Despite the government’s generous spending on cleanups, degradation of China’s water resources is having a serious impact on the costs and competitiveness of high-tech manufacturers operating there.
Sony Chemical and Information Device, a Sony group company producing printed circuit boards in central China, said it outsourced a process to produce pure water from recycled wastewater to a filter maker of Asahi Kasei group this year as it was unable to cope with rapidly degrading water resources.
“We couldn’t have carried on our business if we had maintained the status quo,” said a company spokeswoman.
Marubeni last month took a 30 percent stake in China’s 9th-biggest wastewater treatment company, and plans to expand its customer base five times to 10 million over the next few years.
Sojitz Corp said it is looking to provide wastewater recycling services to Japanese companies operating in China.

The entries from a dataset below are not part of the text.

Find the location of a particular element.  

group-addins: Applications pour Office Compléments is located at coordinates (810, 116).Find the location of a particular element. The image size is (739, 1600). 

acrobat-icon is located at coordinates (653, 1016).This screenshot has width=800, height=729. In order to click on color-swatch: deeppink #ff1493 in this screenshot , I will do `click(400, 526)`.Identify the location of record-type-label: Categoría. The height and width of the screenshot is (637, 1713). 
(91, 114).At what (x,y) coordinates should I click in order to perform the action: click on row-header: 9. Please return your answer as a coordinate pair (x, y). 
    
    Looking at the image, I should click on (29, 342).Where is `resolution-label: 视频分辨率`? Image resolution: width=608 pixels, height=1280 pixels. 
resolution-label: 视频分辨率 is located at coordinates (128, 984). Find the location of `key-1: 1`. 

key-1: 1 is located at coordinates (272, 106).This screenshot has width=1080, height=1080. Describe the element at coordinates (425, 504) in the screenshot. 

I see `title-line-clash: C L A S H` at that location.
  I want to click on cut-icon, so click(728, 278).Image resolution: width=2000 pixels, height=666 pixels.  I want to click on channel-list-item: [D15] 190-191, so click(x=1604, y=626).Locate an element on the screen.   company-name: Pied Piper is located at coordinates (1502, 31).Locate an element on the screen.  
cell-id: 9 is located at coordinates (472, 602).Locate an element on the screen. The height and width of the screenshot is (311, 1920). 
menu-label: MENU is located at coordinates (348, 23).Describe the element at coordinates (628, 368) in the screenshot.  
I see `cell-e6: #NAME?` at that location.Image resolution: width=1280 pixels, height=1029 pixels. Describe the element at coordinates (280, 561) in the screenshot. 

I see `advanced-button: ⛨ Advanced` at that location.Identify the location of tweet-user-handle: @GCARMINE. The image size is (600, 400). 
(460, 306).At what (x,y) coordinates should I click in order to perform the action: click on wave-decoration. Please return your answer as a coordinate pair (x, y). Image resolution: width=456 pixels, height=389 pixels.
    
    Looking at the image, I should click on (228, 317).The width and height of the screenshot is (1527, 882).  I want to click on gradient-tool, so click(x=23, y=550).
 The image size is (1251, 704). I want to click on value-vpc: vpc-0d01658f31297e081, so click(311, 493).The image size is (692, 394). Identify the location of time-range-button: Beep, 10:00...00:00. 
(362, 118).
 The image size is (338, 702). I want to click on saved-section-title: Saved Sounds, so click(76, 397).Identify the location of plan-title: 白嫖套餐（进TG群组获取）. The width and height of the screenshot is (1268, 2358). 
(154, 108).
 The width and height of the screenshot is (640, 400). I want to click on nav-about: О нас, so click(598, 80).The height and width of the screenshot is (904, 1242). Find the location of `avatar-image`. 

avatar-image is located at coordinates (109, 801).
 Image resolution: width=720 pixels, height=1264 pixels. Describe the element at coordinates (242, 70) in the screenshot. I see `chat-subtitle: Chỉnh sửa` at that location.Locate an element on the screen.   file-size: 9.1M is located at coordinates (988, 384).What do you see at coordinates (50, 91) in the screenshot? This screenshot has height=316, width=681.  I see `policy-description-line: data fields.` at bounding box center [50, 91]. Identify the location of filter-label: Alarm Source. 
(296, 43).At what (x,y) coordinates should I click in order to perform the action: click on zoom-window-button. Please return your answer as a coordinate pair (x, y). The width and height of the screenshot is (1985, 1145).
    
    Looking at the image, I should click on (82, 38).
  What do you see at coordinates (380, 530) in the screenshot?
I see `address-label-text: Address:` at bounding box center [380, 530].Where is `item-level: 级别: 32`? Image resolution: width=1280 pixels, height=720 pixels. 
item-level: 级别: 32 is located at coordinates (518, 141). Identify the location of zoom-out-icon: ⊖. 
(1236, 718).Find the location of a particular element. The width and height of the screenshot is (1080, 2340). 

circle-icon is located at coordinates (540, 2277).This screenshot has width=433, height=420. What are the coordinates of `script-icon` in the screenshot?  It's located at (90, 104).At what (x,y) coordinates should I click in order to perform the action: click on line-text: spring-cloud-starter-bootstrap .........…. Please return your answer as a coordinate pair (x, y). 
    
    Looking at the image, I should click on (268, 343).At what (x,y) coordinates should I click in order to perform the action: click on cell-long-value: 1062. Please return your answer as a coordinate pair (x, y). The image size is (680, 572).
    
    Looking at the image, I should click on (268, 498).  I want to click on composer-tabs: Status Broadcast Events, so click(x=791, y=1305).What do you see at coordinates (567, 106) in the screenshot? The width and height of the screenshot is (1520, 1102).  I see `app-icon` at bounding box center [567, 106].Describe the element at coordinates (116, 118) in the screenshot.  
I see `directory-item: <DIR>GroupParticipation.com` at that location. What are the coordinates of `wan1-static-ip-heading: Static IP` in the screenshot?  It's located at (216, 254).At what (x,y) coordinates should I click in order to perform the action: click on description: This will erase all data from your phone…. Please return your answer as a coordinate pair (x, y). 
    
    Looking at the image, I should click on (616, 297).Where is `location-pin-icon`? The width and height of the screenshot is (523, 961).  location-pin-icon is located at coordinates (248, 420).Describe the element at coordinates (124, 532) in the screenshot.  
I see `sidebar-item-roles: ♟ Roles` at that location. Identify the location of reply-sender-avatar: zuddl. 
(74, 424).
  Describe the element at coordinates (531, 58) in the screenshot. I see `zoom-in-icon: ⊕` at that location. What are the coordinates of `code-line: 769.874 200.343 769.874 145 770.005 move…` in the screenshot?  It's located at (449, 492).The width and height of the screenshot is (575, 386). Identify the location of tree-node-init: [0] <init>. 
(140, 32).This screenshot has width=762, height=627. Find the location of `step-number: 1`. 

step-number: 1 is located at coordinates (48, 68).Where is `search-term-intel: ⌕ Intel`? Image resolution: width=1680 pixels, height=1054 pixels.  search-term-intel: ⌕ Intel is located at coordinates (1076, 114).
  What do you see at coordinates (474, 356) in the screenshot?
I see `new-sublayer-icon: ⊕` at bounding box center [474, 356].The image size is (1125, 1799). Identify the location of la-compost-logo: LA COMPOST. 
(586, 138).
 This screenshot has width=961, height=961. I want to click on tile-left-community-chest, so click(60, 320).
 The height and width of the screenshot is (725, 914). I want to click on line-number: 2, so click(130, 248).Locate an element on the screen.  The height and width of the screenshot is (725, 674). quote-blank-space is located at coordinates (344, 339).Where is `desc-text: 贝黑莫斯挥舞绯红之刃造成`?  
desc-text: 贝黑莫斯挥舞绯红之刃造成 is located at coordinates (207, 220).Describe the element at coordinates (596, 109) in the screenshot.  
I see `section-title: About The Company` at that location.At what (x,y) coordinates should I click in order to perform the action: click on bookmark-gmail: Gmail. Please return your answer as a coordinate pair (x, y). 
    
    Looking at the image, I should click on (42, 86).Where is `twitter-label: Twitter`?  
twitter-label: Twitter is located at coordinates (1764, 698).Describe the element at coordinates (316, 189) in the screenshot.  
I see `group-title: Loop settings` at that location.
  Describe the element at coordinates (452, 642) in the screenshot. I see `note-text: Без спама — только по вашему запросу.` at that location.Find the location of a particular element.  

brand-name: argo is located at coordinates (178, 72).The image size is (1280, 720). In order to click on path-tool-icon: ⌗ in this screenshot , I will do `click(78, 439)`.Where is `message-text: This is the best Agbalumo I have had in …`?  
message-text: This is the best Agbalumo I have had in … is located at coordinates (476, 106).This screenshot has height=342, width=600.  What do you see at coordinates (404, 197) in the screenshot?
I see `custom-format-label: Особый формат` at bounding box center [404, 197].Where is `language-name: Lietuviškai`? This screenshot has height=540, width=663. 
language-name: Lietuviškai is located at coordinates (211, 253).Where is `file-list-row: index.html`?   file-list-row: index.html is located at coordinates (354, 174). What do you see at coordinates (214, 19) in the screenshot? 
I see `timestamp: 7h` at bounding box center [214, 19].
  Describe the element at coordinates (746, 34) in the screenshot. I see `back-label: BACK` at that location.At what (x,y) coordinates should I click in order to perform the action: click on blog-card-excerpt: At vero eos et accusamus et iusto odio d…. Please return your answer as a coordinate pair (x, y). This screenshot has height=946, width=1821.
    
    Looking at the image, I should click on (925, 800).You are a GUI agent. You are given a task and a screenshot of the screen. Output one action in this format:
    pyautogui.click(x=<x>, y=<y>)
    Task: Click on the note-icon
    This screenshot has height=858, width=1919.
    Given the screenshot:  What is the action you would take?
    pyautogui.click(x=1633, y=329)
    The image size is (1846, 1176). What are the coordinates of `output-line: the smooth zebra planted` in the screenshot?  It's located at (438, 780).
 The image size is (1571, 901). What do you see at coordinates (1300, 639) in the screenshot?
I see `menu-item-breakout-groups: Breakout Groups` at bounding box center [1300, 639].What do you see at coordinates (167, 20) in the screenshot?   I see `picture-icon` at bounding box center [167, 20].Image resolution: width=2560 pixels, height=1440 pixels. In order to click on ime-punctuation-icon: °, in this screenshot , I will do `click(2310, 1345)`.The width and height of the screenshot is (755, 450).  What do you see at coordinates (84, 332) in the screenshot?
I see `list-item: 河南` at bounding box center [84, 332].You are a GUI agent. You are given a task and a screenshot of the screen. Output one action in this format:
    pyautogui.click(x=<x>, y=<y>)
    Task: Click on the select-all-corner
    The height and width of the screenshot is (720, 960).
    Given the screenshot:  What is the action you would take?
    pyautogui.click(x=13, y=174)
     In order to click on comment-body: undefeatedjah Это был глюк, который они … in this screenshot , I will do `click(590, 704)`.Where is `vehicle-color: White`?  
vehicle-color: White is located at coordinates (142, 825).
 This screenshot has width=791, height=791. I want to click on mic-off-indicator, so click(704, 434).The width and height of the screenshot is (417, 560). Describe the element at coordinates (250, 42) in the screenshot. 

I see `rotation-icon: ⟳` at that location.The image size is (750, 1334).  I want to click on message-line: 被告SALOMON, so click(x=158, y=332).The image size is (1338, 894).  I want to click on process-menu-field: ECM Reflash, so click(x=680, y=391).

“We also aim to win at least one concession contract in China a year,” said Atsushi Kato, assistant general manager at Sojitz.
Mitsui last year bought a water engineering and treatment company in Mexico, while Itochu in August took part in a $3.2 billion desalination plant in Australia. Mitsubishi owns 50 percent of Manila Water Co in the Philippines.
But some officials see a long, tough road to becoming major international water players as the market has long been dominated by French groups Veolia and Suez. To date, only about 5 percent of the global water market has been privatised.
They say partnerships with global majors or acquisitions of local water companies are key to jumping into the business.
Filter makers such as Toray, Asahi Kasei, Nitto Denko and Mitsubishi Rayon, which own cutting-edge technologies in ceramic microfiltration membranes for desalination, are also keen to tap the market as plant operators rather than just parts suppliers.